On Friday before Christmas when nobody was paying attention, when people were elbowing their way through department stores or heading out for vacation, the European Commission issued its report on bank bailouts in the European Union—a dry document with mind-boggling numbers that left out the most important fact.
The misnamed “2012 State Aid Scoreboard“ provided a sobering number—misnamed because it covered the period from October 2008 through December 2011, and not 2012. It had taken the Commission bureaucracy a year to add up all the numbers, and there were a lot of them to add up.
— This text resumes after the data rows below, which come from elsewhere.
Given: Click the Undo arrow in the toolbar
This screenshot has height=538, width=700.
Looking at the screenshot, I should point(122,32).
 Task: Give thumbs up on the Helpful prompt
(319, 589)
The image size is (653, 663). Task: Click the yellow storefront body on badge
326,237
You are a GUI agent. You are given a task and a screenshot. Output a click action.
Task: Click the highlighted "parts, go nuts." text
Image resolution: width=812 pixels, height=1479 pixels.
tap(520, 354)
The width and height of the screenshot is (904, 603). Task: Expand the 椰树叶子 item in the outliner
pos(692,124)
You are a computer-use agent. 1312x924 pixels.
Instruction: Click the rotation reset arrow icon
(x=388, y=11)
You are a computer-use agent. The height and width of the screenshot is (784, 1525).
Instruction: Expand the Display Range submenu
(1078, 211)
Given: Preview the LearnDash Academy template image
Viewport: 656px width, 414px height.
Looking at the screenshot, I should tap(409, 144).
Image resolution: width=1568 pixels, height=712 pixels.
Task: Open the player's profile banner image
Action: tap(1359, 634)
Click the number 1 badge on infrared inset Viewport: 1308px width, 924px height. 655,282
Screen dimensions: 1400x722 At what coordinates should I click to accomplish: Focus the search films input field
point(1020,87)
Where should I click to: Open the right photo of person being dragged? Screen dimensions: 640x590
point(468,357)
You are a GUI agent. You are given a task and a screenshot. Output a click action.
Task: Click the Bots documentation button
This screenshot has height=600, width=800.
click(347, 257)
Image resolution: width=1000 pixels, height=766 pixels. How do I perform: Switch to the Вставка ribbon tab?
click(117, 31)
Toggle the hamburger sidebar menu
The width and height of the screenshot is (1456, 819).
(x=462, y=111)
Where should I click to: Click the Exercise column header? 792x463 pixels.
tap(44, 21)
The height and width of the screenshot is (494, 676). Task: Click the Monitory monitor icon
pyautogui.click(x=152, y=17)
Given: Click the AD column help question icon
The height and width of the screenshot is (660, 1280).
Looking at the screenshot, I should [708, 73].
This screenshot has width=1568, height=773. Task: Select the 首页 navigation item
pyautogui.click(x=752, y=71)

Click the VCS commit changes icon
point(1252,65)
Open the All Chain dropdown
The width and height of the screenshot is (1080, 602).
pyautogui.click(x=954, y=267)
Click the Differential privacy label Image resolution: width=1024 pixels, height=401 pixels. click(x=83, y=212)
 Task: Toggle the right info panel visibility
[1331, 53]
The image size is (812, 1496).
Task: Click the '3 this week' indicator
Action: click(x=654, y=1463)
Turns out, the amount that the governments of all 27 EU states had handed to their banks to prop them up or bail them out amounted to €1.616 trillion ($2.1 trillion).
It does not include the bank bailouts of 2012, such as Spain, whose banks are getting their first installment of €39 billion, or Greece [The Price Of “Collective Trauma”: Greece At The Brink of Civil War], or tiny Cyprus whose banks alone require at least €10 billion [The Bailout Of Russian “Black Money” In Cyprus]. Nor does it include any of the ECB’s bailout operations.
Nevertheless, €1.616 trillion is a big number: 13% of European Union GDP. Of that, €1.174 trillion was for “liquidity support,” and €442 billion was for “bank solvency” support, such as recapitalizations and dumping “impaired assets.”